Next, we examined the effect of NeuroD1 on mitochondria in HCC-LM3 cells. Knocking down NeuroD1 promoted mitochondrial ROS levels (Fig 2H), while overexpressing NeuroD1 suppressed them (S4F Fig). Furthermore, mitochondrial shrinkage and a reduction in mitochondrial cristae were observed in NeuroD1-knocked down HCC-LM3 cells (Fig 2I). Analysis of the level of LDH released into the medium revealed that NeuroD1 alteration negatively regulated the level of LDH released from HCC-LM3 cells, suggesting that knocking down NeuroD1 elevated cellular membrane disruption (Figs 2J and S4G). Moreover, re-expressing NeuroD1 in NeuroD1-knocked down HCC-LM3 cells abolished the increase in lipid ROS, mitochondrial ROS, MDA, 4-HNE, and LDH levels caused by NeuroD1 knockdown to the levels similar to those of control (S5A–S5E Fig). Taken together, these results indicated that NeuroD1 suppresses ferroptosis in HCC cells, thereby increasing their viability.

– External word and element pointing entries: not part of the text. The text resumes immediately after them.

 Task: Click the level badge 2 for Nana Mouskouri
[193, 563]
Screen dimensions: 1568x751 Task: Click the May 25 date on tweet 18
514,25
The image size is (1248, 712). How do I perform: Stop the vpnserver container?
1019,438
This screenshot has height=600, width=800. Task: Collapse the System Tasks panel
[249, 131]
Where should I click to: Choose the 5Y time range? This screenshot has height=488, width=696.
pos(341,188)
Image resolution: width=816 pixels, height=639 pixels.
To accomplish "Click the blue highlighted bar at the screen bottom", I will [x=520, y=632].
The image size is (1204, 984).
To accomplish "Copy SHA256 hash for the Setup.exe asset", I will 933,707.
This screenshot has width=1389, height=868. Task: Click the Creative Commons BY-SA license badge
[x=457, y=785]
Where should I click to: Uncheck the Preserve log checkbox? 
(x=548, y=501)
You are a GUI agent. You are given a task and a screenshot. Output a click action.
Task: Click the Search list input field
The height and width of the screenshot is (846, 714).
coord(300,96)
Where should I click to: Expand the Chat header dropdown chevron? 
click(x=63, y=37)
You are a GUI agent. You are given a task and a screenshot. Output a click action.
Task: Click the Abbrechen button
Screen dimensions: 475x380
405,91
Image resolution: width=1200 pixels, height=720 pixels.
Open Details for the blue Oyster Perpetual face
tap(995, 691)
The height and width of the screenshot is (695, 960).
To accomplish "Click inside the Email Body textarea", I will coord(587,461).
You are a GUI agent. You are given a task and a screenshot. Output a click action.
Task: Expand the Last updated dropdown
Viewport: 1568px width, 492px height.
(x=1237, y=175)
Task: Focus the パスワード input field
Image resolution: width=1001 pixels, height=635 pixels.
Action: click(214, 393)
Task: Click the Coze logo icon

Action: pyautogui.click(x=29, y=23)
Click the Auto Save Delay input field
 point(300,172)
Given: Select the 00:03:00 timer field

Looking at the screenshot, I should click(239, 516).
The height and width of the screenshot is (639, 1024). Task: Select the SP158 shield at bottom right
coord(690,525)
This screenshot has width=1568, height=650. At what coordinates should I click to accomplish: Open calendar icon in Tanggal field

NeuroD1 positively regulates GPX4 expression by enhancing its transcription
NeuroD1 forms a basic helix-loop-helix structure [33]; furthermore, it could form a complex with RNA polymerase II in HCC-LM3 cells (Fig 3A), thereby confirming its function as a transcription factor in HCC cells. To elucidate the molecular mechanism of its regulation of ferroptosis, we performed bioinformatics analysis by crossing a ChIP-sequencing dataset containing DNA fragments that could be bound by NeuroD1 (https://www.ncbi.nlm.nih.gov/geo/query/acc.cgi?acc=GSE179072) with a signature of 40 ferroptosis-related genes, as reported previously [48, 49] (Fig 3B). Accordingly, we identified six ferroptosis-related genes as potential NeuroD1 target genes. Among them, NCOA4 is involved in iron homeostasis, while GPX4, NFE2L2, FDFT1, ALOX12, and LPCAT3 are involved in lipid peroxidase reduction [44]. Next, we investigated their mRNA expression levels in NeuroD1-knocked down HCC-LM3 cells. As shown in Fig 3C, NeuroD1 significantly altered the expression levels of GPX4 in HCC-LM3 cells. GPX4 is a selenoprotein that reduces lipid peroxidation, and thereby suppresses ferroptosis, by functioning as a GSH-dependent peroxidase [50]. These results indicate that NeuroD1 may regulate lipid peroxidase reduction in HCC cells.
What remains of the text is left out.